Hay que tratar de ser lúcido para no caer en falsos dilemas, en antinomias dialécticas, que son el refugio de la pereza y del atolondramiento intelectual. Hay algunos que, en su presunción, pretenden tener más derechos que otros. Algunos laicistas, por ejemplo, se arrogan la razón para reducir a los otros, en este caso, los católicos, al silencio, bajo capa de neutralidad.
En realidad, no asiste más derecho a unos que a otros. Los no creyentes no tienen más derecho −ni tampoco menos− que los demás, ni pueden pretender imponer su visión, pues equivaldría a instaurar por la fuerza una ideología oficial. En el espacio público lo que vale son los argumentos, no las etiquetas. Hay que aceptar el debate civil; que es un derecho de todos, no una graciosa concesión de parte. Otra actitud supone una cerrazón, porque ignora los derechos democráticos de los otros, independientemente de que sean mayoría o minoría.
Se cierne, en temas educativos, un cerrojazo a la libertad de elección de centro. Se invoca que los colegios concertados no son los que han de elegir a las familias; y, en base a ese supuesto, se cierran centros, se zonifican barrios, y así la libertad se cercena: porque ahora las familias −las destinatarias y supuestas beneficiarias− ¡no pueden elegir!
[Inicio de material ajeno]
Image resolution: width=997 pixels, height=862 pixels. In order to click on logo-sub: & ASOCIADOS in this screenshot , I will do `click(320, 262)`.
Lo que es francamente paradójico y me deja sumamente perplejo. En nombre de una supuesta libertad igualitaria se recorta la libertad equitativa que se dice defender. ¡Perdemos todos!
La libertad, o es libertad para el otro, para el que piensa diferente, o sencillamente no es libertad; y entonces hay un déficit democrático. Lo peor que puede pasar a un gobernante es que tenga miedo a la libertad de los ciudadanos, a la vida social. Ciertamente necesitamos transparencia, pero de mente y de corazón: ser acogedores, escuchar al otro. Y esto es más difícil que la tan reclamada transparencia económica. Sin embargo, socialmente es muy saludable. Sucede con los prejuicios lo de aquel par de borrachines que, a la salida de la taberna, le dice uno al otro: Pepe, me parece que se te está volviendo la cara borrosa.